While ravenous for all-new episodes of SYTYCD that just ended its summer season recently, I fell behind in viewership of DWTS during its spring cycle, due mostly to a conflict of interest with other Monday and Tuesday night shows (the DVR Gods demand a sacrifice!), but with the names of this year’s “biggest cast ever” released I find myself, although somewhat confused — Tom Delay, really? Methinks he’ll be joining the ranks of Tucker Carlson as the first trainwreck to depart rather than surprise like a Warren Sapp hoofing it all the way to the finals; it’s the teddy bear appeal, the avid granny viewer eats that up — mostly intrigued and shall make an attempt to watch even though no “star” stands out for me to put my fanship behind at present. I do, however, always anticipate rooting for some gloriously incomprehensible and/or inappropriate comment from judge Bruno. It’s worth tuning in just for that Italian imp and all the agita he must give Disney censors.
Season 9 premieres September 21st.
Meanwhile Uncle Rupie’s Fox will premiere SYTYCD‘s first fall cycle on September 9th, coupled with new darling Glee (will save more giddy musings on that one for a later post). Coming on the heels of its fifth and most successful season to date SYTYCD may not be equal to American Idol in the ratings as yet, but give it time as each year continues to build huge viewer numbers as opposed to the Idol which only seems to be slipping in the ratings. SYTYCD has also never disappointed with the levels of contestant talent, and thereby makes this competition feel more legitimate rather than one that finds pleasure in so-bad-we-have-to-watch-to-see-what-they-do-next entertertainment (aka, no Sanjayas).

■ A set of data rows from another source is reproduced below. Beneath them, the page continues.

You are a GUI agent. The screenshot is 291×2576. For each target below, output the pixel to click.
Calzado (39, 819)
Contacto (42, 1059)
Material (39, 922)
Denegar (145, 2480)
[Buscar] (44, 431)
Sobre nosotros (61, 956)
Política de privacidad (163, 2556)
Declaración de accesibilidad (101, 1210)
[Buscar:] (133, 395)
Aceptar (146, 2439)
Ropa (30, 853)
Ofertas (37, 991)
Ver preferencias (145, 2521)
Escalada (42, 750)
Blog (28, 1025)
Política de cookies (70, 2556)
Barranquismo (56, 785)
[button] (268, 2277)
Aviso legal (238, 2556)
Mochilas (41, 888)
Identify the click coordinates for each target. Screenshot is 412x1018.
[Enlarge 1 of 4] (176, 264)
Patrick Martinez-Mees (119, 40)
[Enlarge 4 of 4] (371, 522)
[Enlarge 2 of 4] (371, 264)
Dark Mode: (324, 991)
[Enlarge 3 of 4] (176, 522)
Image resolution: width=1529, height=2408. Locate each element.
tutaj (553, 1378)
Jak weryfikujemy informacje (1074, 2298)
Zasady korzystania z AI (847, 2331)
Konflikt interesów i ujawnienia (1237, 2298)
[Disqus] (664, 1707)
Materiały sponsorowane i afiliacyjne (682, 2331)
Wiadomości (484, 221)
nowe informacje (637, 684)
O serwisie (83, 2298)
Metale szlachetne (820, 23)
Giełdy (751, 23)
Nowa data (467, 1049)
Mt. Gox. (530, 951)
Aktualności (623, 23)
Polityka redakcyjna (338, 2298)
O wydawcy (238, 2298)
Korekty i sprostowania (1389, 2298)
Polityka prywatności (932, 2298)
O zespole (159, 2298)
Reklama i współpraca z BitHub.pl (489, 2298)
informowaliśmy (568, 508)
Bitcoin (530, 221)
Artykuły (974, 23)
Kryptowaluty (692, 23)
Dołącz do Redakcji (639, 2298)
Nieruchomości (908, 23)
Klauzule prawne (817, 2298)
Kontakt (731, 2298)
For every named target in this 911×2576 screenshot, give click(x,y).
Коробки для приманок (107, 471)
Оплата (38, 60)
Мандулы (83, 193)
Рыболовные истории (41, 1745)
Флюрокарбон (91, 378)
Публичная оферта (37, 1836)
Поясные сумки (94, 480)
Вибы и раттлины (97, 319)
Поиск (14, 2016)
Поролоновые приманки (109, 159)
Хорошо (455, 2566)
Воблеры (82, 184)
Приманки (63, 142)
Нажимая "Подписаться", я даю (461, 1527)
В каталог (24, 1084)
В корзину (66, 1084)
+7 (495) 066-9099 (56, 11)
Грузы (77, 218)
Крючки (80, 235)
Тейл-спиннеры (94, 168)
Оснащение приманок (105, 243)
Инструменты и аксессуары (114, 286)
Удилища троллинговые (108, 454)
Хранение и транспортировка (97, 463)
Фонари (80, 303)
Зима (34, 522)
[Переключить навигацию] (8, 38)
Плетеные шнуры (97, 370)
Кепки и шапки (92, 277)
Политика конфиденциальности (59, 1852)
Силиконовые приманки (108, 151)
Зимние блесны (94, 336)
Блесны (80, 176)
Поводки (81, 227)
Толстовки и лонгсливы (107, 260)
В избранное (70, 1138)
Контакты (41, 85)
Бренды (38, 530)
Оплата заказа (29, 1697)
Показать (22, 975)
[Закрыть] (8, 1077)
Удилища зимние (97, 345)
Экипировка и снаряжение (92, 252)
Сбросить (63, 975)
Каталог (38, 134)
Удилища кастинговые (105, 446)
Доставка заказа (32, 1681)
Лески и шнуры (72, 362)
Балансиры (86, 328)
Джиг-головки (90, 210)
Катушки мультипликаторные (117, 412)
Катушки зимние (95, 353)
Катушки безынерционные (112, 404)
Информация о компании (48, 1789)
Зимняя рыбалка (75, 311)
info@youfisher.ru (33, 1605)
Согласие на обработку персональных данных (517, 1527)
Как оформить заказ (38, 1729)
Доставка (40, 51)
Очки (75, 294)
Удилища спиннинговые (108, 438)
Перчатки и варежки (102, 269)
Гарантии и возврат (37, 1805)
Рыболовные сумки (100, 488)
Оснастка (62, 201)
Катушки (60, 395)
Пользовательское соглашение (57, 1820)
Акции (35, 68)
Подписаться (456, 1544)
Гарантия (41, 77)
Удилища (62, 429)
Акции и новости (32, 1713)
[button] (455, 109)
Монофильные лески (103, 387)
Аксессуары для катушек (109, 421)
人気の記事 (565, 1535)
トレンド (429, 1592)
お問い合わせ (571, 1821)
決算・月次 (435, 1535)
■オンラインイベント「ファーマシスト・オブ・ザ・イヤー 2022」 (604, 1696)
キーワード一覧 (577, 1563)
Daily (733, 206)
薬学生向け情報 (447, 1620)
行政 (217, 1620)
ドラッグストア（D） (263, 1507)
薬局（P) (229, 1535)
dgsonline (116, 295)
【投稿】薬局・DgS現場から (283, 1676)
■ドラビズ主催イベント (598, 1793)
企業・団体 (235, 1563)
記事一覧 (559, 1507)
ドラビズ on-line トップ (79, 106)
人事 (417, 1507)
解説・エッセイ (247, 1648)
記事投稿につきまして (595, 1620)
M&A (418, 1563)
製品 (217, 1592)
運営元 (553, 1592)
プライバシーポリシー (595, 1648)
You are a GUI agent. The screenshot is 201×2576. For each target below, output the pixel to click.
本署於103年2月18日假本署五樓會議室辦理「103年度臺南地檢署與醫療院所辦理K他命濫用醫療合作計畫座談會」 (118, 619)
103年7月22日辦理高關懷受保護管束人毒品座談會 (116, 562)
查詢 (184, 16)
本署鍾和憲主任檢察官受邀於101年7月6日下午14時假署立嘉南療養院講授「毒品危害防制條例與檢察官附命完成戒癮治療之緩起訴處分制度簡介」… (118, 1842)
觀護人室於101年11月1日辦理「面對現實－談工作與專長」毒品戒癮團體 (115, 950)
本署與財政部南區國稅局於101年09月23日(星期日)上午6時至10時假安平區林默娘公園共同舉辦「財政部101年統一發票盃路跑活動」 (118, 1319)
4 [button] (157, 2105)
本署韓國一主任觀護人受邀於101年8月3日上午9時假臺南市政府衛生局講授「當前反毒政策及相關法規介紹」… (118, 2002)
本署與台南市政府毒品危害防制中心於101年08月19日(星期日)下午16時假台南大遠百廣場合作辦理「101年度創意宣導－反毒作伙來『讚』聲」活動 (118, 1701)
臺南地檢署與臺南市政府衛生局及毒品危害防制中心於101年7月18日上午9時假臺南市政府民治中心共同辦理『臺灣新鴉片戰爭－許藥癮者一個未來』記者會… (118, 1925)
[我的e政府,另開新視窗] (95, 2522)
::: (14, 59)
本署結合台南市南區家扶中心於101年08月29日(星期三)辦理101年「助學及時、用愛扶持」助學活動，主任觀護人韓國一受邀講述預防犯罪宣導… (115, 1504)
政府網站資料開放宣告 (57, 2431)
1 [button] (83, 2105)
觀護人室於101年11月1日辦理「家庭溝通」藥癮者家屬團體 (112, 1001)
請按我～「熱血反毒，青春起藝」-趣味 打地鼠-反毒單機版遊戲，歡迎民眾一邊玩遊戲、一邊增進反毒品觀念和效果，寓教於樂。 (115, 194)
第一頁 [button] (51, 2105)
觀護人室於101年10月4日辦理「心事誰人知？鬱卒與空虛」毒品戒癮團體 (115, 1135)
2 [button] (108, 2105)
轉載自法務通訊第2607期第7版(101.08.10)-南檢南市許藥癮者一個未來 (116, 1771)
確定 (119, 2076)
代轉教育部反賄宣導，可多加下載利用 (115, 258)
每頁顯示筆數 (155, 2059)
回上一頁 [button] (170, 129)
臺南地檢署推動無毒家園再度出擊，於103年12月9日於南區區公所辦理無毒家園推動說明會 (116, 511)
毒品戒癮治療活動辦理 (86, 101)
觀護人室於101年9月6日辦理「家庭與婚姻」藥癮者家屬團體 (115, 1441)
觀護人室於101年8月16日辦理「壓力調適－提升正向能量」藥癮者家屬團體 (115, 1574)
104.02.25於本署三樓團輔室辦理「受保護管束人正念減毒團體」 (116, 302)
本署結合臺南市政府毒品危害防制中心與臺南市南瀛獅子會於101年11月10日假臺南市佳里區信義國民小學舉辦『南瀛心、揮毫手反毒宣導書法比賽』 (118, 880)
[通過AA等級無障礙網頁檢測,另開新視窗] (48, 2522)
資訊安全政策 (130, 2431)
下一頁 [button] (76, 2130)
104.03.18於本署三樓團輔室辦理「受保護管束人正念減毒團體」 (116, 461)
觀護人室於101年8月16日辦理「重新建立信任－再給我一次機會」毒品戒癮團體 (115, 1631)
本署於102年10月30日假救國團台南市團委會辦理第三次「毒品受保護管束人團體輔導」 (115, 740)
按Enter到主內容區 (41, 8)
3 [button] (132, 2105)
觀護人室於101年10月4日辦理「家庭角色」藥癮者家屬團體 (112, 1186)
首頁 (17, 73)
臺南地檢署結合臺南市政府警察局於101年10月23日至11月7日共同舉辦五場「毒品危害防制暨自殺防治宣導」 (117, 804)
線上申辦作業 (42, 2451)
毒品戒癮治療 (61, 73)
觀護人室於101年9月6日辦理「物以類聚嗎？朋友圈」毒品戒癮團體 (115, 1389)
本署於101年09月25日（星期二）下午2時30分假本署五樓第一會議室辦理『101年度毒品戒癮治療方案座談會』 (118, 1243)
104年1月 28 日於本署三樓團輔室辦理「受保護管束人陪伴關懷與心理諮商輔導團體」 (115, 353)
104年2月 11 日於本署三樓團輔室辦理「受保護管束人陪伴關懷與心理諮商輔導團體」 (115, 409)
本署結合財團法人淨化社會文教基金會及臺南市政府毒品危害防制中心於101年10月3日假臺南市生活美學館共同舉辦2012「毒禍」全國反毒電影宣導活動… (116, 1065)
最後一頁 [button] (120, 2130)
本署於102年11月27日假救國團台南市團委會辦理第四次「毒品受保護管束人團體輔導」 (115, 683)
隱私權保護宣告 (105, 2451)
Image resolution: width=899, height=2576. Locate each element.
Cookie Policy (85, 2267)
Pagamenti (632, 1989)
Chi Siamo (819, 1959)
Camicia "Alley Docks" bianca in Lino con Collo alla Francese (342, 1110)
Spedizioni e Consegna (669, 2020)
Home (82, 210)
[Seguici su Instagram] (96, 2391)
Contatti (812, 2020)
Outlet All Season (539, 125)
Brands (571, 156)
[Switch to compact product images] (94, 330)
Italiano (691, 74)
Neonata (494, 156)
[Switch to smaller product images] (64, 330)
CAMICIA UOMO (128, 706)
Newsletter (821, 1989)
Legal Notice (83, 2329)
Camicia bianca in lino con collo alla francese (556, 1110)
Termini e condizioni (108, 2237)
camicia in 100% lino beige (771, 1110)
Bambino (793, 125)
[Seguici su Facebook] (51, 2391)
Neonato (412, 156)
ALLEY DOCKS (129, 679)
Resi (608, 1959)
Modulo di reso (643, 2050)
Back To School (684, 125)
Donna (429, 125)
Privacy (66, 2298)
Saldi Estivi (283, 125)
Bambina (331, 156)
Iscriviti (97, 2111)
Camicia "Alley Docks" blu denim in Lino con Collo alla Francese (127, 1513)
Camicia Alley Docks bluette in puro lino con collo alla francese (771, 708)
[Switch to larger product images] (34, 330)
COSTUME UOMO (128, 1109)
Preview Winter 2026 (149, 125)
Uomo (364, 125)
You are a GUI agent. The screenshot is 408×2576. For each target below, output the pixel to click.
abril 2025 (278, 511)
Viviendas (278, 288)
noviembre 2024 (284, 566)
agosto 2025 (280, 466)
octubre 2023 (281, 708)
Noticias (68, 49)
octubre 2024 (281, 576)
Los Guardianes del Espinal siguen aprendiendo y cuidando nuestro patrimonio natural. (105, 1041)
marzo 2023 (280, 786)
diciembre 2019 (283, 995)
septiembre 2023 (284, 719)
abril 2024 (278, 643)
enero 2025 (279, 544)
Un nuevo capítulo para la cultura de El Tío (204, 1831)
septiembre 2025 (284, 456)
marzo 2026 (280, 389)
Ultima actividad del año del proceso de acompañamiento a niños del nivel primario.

Showcasing not only talented dancers but also an amazing and varied group of choreographers, SYTCD garnered 5 Emmy nominations this year adding to its 6 previous noms and 3 wins, and for those of you unimpressed by such numbers I dare you not to be affected by some of the outstanding performances over the past 5 years most recently with “This Woman’s Work” from Emmy-nominated Tyce Diorio.
Other impressive routines run the gamut in flair and emotional response, from Wade Robson’s visually-arresting gothic, undead group number “Ramalama (Bang Bang),” Mia Michael’s love story on a bench “Calling You” and a heartbreaking hip-hop in Tabitha & Napoleon (or, NappyTab)’s “Bleeding Love.”